**Directions for this task:**
Only the lines below between the ones containing "Najduži podvodni tunel" and "Koje zemlje su", inclusive, are to be reproduced, each exactly as it stands.
Available data Block Start
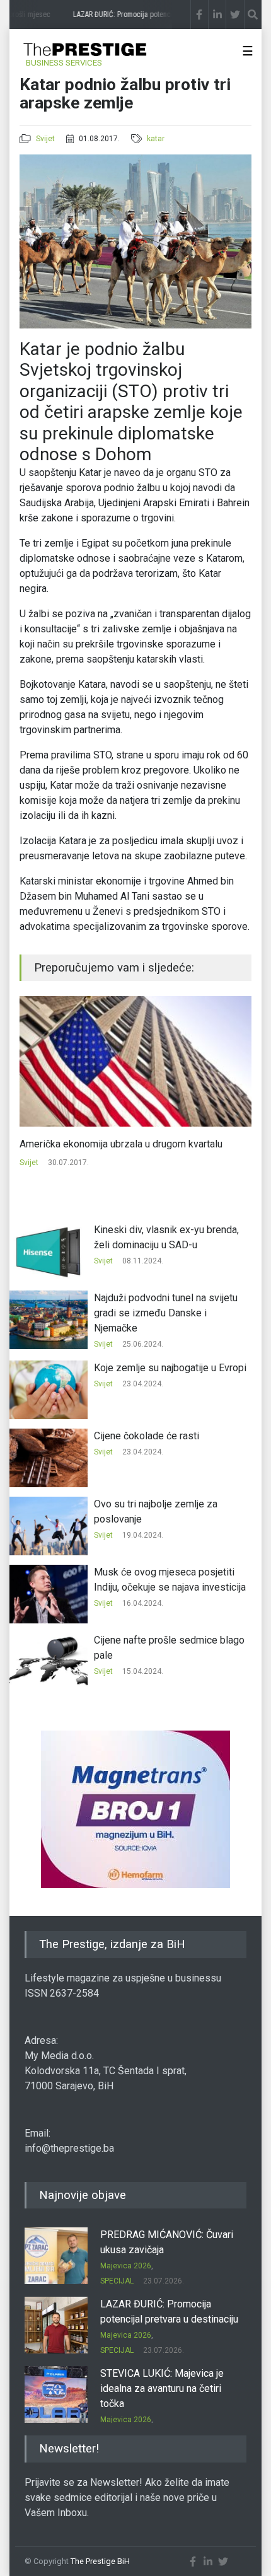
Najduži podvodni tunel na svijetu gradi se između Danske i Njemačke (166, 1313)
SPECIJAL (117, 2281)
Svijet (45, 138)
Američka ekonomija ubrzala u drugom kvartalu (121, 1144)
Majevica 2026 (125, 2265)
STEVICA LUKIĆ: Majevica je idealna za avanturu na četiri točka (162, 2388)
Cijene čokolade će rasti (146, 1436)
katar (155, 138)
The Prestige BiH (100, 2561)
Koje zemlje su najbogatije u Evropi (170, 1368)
Available data Block End
Available data Block Start
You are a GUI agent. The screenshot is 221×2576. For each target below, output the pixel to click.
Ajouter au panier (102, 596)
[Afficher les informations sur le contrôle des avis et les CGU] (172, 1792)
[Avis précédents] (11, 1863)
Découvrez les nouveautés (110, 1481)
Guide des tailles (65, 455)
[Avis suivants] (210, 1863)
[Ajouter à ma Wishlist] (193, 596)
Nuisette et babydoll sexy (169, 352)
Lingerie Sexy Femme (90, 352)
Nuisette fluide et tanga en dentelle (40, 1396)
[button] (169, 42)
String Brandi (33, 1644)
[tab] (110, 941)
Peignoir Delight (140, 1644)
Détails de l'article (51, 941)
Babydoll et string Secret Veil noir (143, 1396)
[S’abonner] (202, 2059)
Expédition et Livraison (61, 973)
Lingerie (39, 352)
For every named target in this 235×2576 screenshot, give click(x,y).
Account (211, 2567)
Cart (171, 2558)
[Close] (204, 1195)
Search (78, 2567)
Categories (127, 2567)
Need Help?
Available data Block End
Available data Block Start
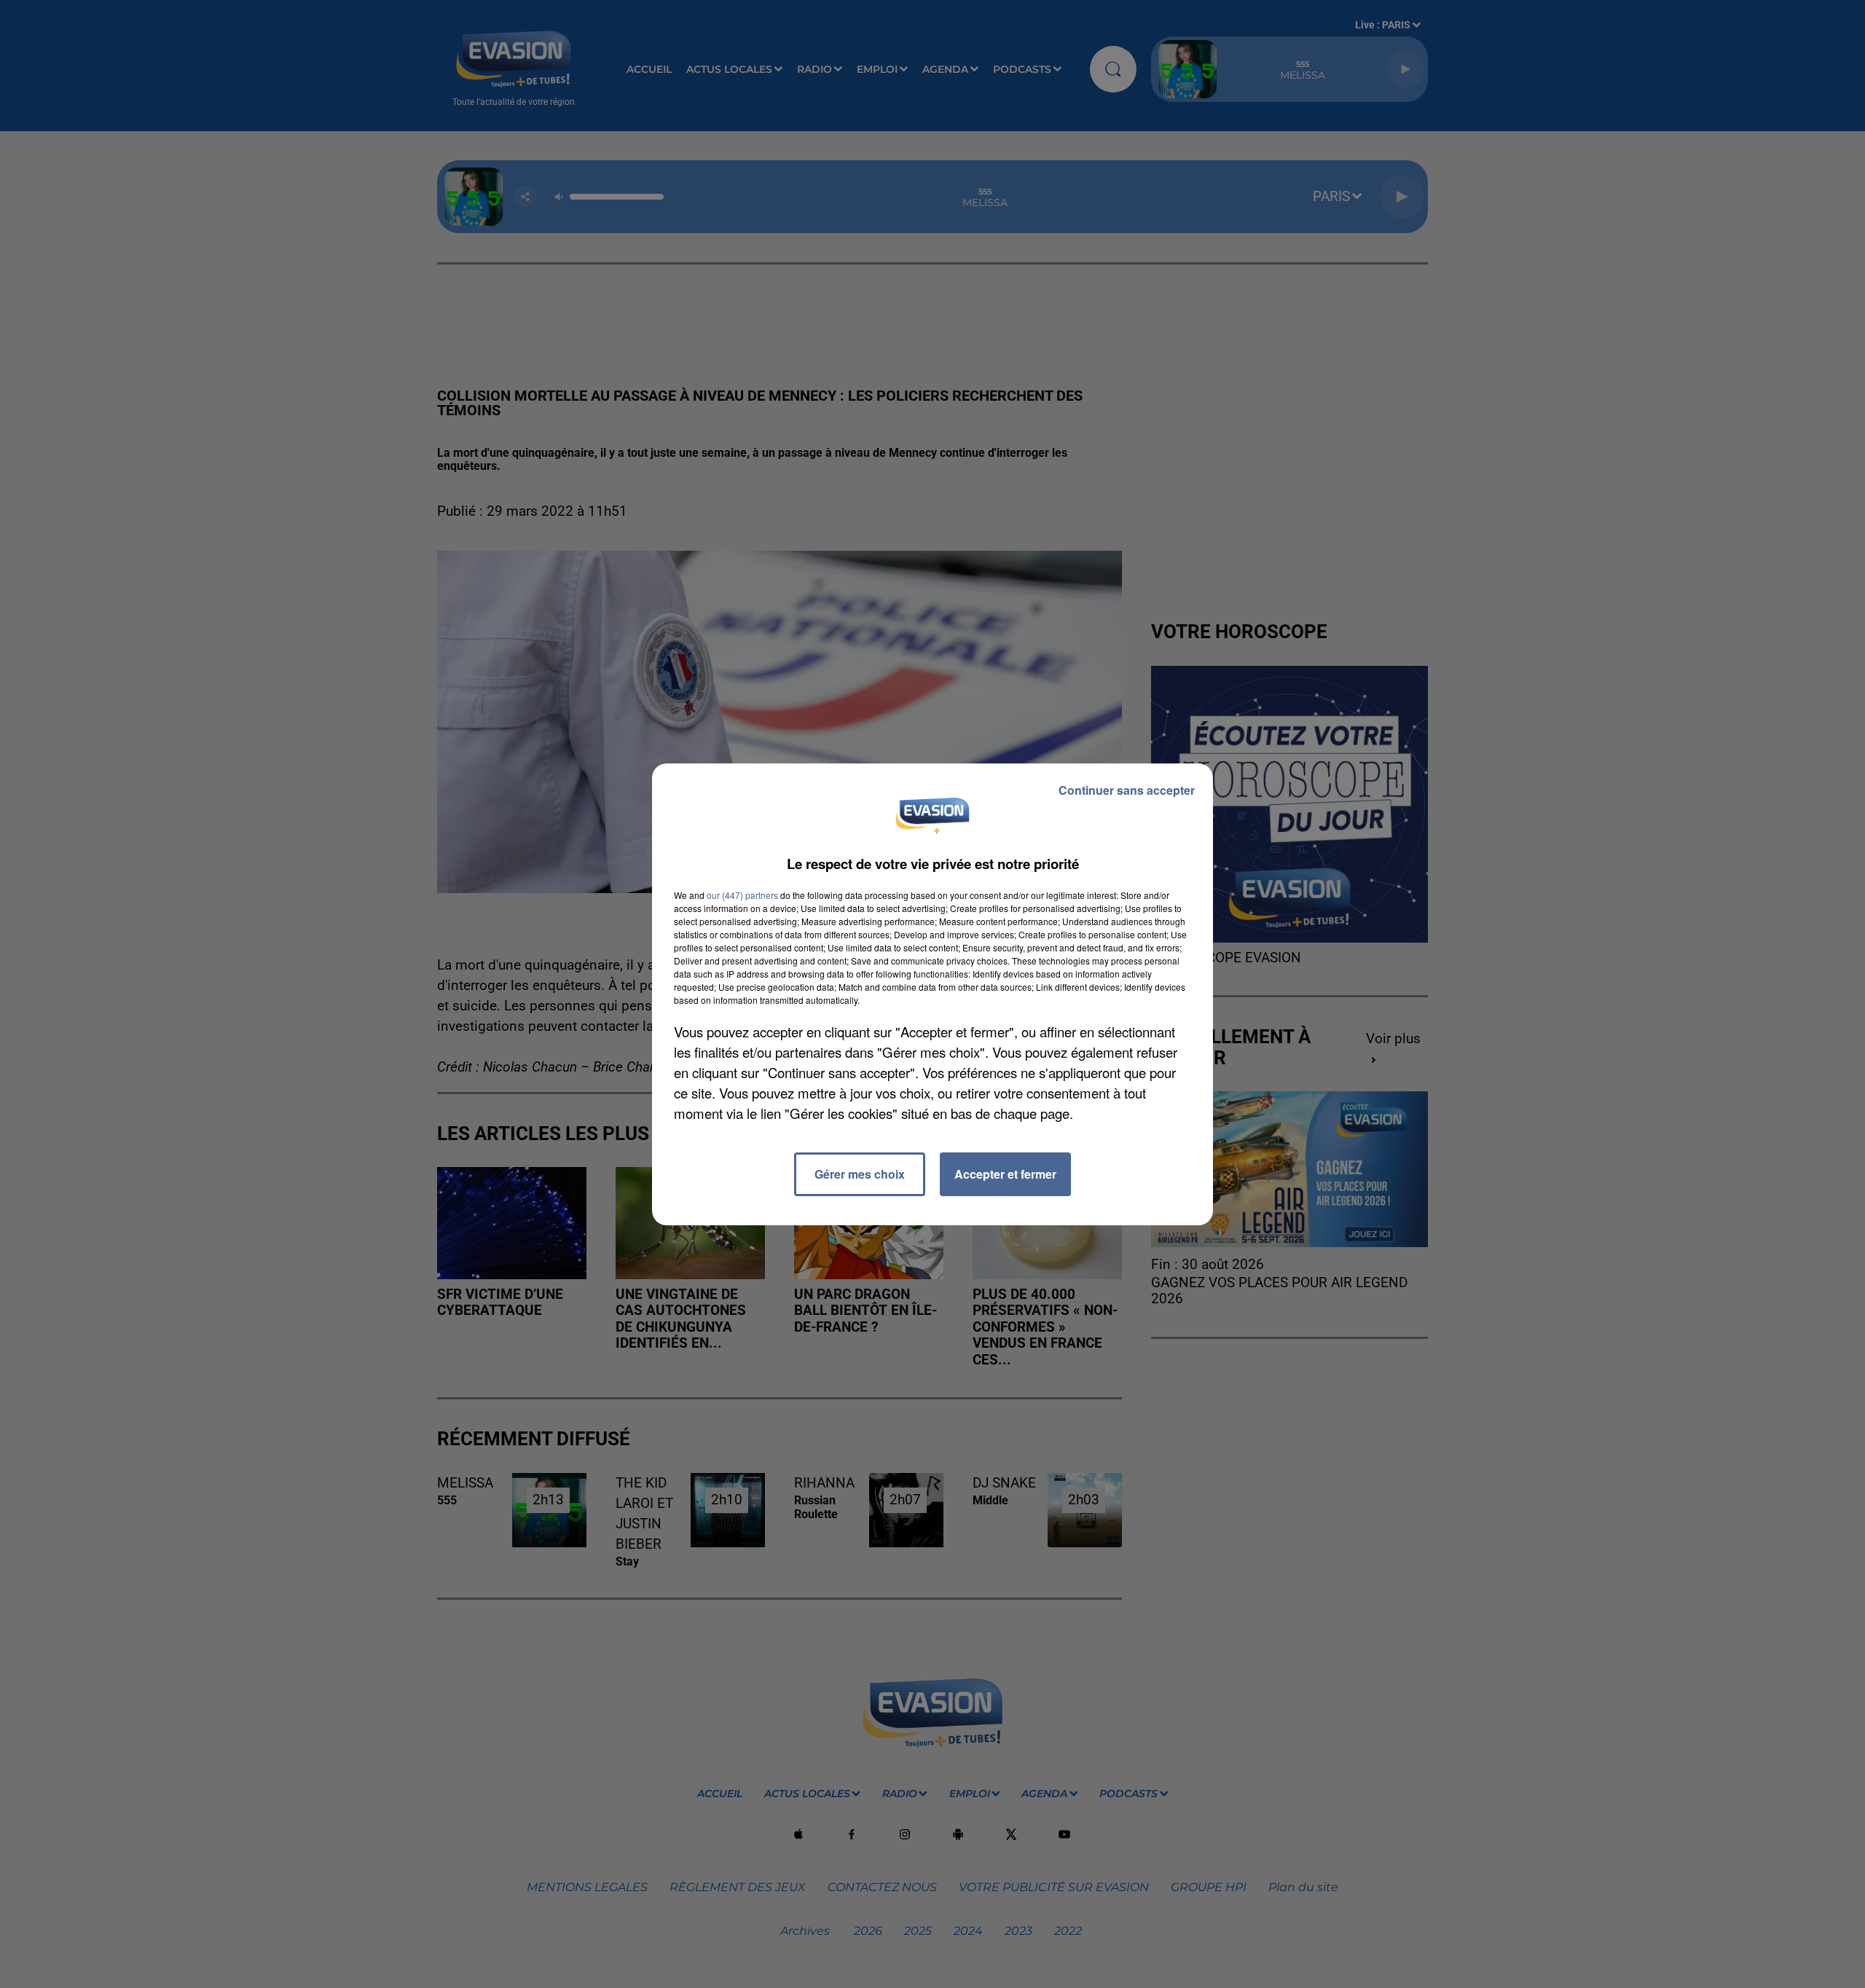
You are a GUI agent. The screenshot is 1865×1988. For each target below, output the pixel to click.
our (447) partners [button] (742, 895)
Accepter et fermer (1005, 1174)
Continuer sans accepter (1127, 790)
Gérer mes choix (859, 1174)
Available data Block End
**Problem solution:**
Najduži podvodni tunel na svijetu gradi se između Danske i Njemačke (166, 1313)
SPECIJAL (117, 2281)
Svijet (45, 138)
Američka ekonomija ubrzala u drugom kvartalu (121, 1144)
Majevica 2026 (125, 2265)
STEVICA LUKIĆ: Majevica je idealna za avanturu na četiri točka (162, 2388)
Cijene čokolade će rasti (146, 1436)
katar (155, 138)
The Prestige BiH (100, 2561)
Koje zemlje su najbogatije u Evropi (170, 1368)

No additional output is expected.